The effectiveness of a new Endermologie-LPG treatment program for secondary arm lymphoedema.
Objective and subjective data from case studies.

 

M Esplin, M Massiot, A Moseley, N Piller. XX Int Congress Lymphology, Bahia-Brazil sept 26th - oct 1st 2005.

 

 

A Adélaïde (Australie), la réponse à 16 séances de Cellu M6 (4 séances de 25 minutes/sem) a été objectivée sur 24 lymphœdèmes iatrogènes du membre supérieur.
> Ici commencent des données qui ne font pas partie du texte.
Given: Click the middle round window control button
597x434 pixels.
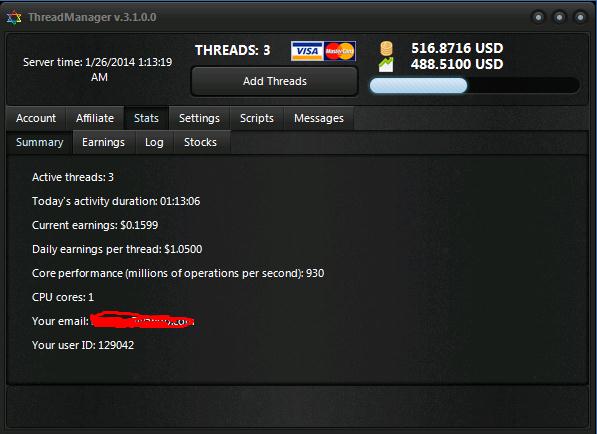Looking at the screenshot, I should pyautogui.click(x=559, y=17).
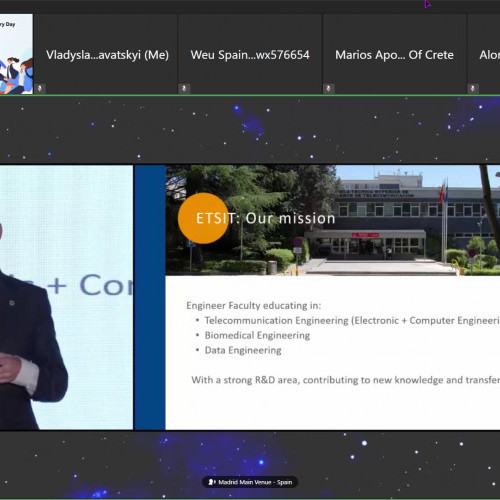This screenshot has width=500, height=500.
Task: Click the speaker video in suit
Action: tap(66, 297)
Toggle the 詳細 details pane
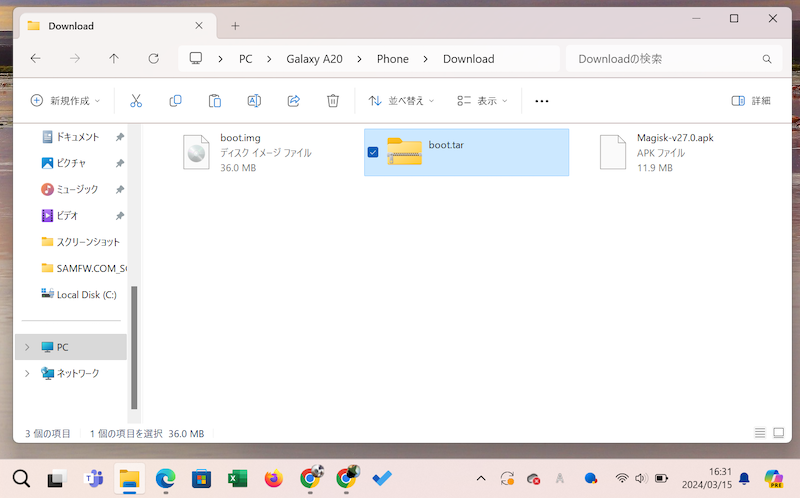The width and height of the screenshot is (800, 498). pyautogui.click(x=751, y=101)
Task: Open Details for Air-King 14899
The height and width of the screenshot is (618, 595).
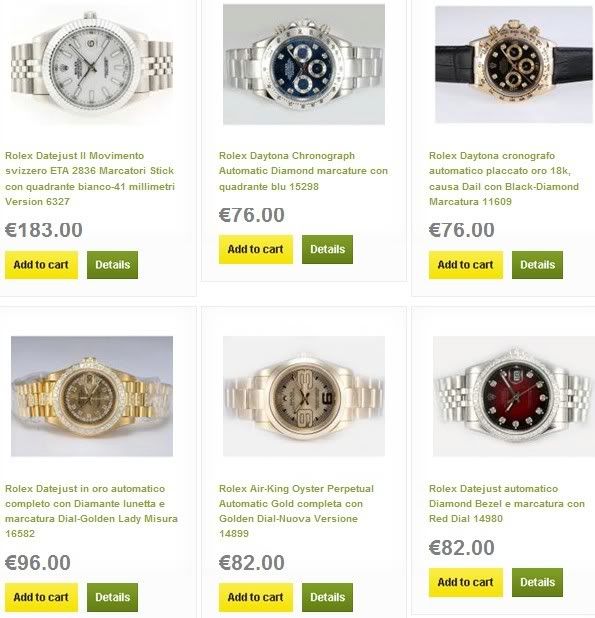Action: pyautogui.click(x=327, y=597)
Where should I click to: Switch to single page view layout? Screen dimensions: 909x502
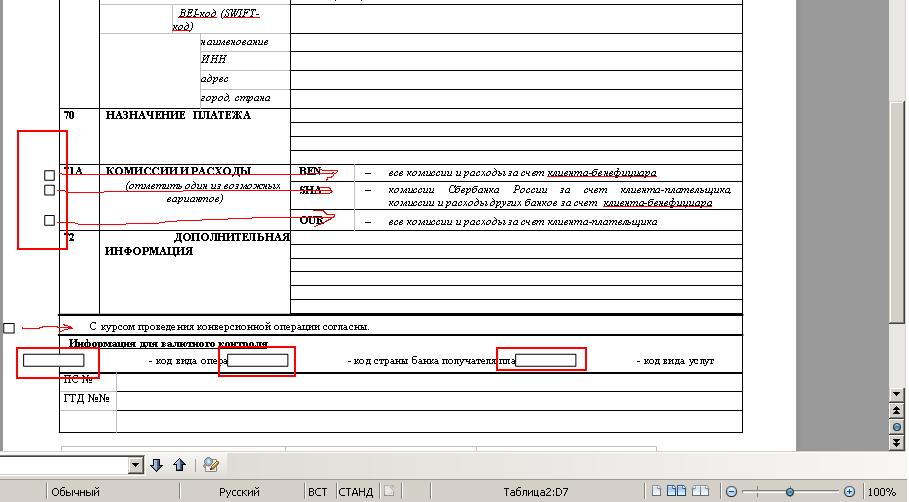(x=657, y=491)
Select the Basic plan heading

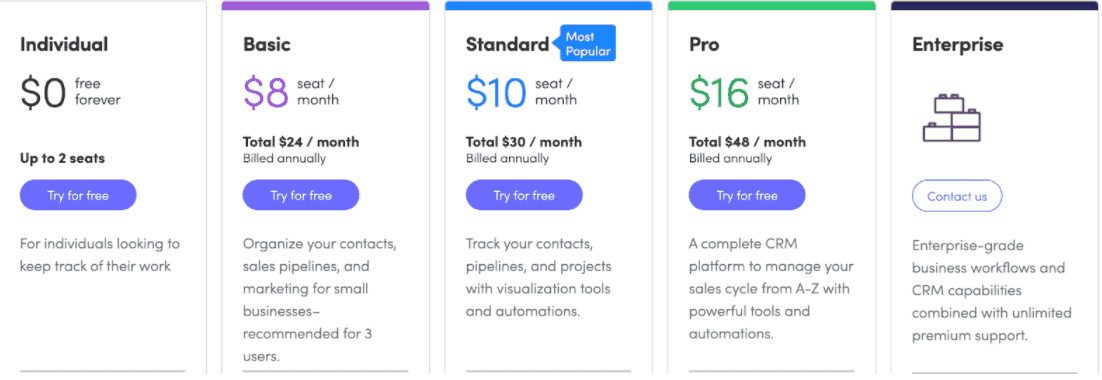tap(267, 45)
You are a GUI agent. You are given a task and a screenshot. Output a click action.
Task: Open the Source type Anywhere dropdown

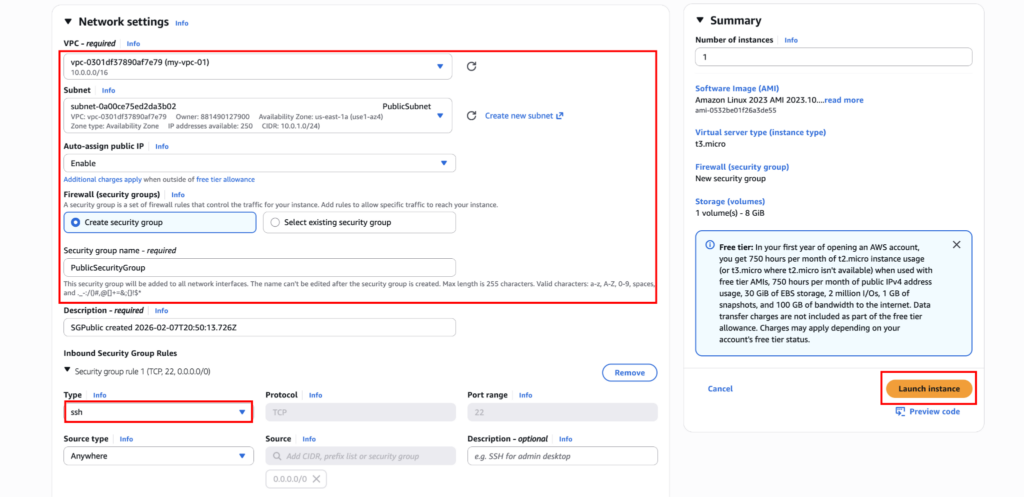pos(241,456)
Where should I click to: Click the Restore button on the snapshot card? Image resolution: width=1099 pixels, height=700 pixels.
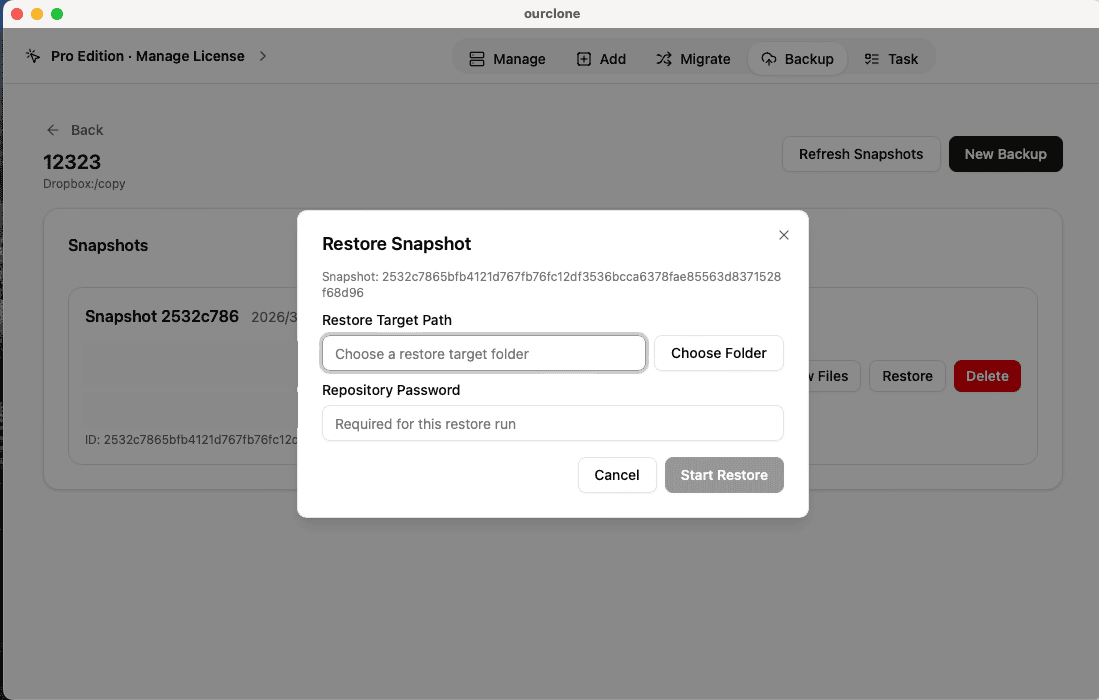click(906, 376)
Parallèlement,  dans second groupe de 21 lymphœdèmes, les auteurs observent la variation volumétrique obtenue par 16 drainages lymphatiques manuels (4 DLM de 45 min/sem).

 

L’analyse des résultats porte l’accent sur une efficience de 40% plus importante par le massage mécanique que par le DLM. L’accent est également porté sur l’obtention d’un meilleur résultat en un temps plus court : 25 min/séance pour le mécanique vs 45 pour le DLM.

 

Une première question : comment se fait-il que certains réussissent à imposer l’idée que le DLM représente la «seule méthode de référence » ? En effet, il est connu que ce massage ne pourra jamais réduire, à lui seul, un lymphoedème [2]. Et, de fait, l’étude du DLM aboutit à un piètre résultat. Mais, en dépit de la très faible décongestion par le DLM (±31 ml), ce massage est pris comme « gold standard », comme référence à battre et … est battu de 40 % ! Ah, l’attirance des mots et des chiffres : « 40% de mieux que le DLM ». A regarder de plus près, en 4 semaines,  il n’y a guère plus de 43 ml de réduction avec le Cellu M6 soit 0.000075 %DV/min. Or, qu’est ce que une réduction de 43 ml sur un volume initial de 1275 ml ? 3 % de réduction en 4 semaines soit 0.11 ml/min de séance ou 1.72 ml/ jour en fin de cure ! Ces chiffres parlent d’eux-mêmes : le résultat reste anecdotique. La réponse à cette seconde question amène donc à considérer les résultats comme démesurés. L’effet loupe provient, probablement, de la comparaison avec le DLM. En effet, si la comparaison avait été faite avec une autre méthode de décongestion, au lieu d’une réduction volumique de 1.72 ml/ jour en fin de cure par Cellu M6, la décongestion aurait pu atteindre 24.42 ml/ jour en fin de cure centrée sur de la pressothérapie intermittente.

 

Mais voilà, il est tentant de se laisser gagner par l’assurance d’un résultat positif. Toutefois, il ne faut pas qu’elle impose son pouvoir aveuglant. Tel est le risque ici. En effet, à ce stade de lecture, seule, une présentation - avantageuse  et amplificatrice - serait de nature à faire accepter aveuglement la suprématie du massage mécanique. Or ici, la présentation a tous les ingrédients pour contaminer la réflexion. Déjà, le titre est engageant : le travail titre l’ «efficacité » d’une technique. Il y a ensuite la traduction, par les commerciaux, des résultats en termes plus accrocheurs: « une révolution est en cours dans le traitement des lymphœdèmes » [1]. Il ne faut pas sous-estimer le pouvoir des mots. Sur de simples rumeurs de ce type, les boucliers peuvent se baisser, les parapluies se fermer et une docile assurance paralyser l’analyse. Certains par calculs, d’autres par manque de temps. Quelle que soit la logique, cela forme un amalgame où le ferment transforme la rumeur en réalité.  Et ici, il faut minorer l’efficacité annoncée et espérer que le tournant révolutionnaire  - toujours attendu – arrive bientôt. Mais actuellement, on en est – très – loin avec les deux méthodes étudiées.

 

[1] Sans auteur. Une révolution est en cours dans le traitement des lymphoedèmes. LPG®-News 2005,6:14-15

[2] Földi M : Thérapeutique conservatrice du lymphoedème : discussion. In : « Symposium de lymphologie : lymphatique et souffrance tissulaire », Ass Lymphol langue Fr, Boots-Dacour éd, Courbevoie, 1981:119.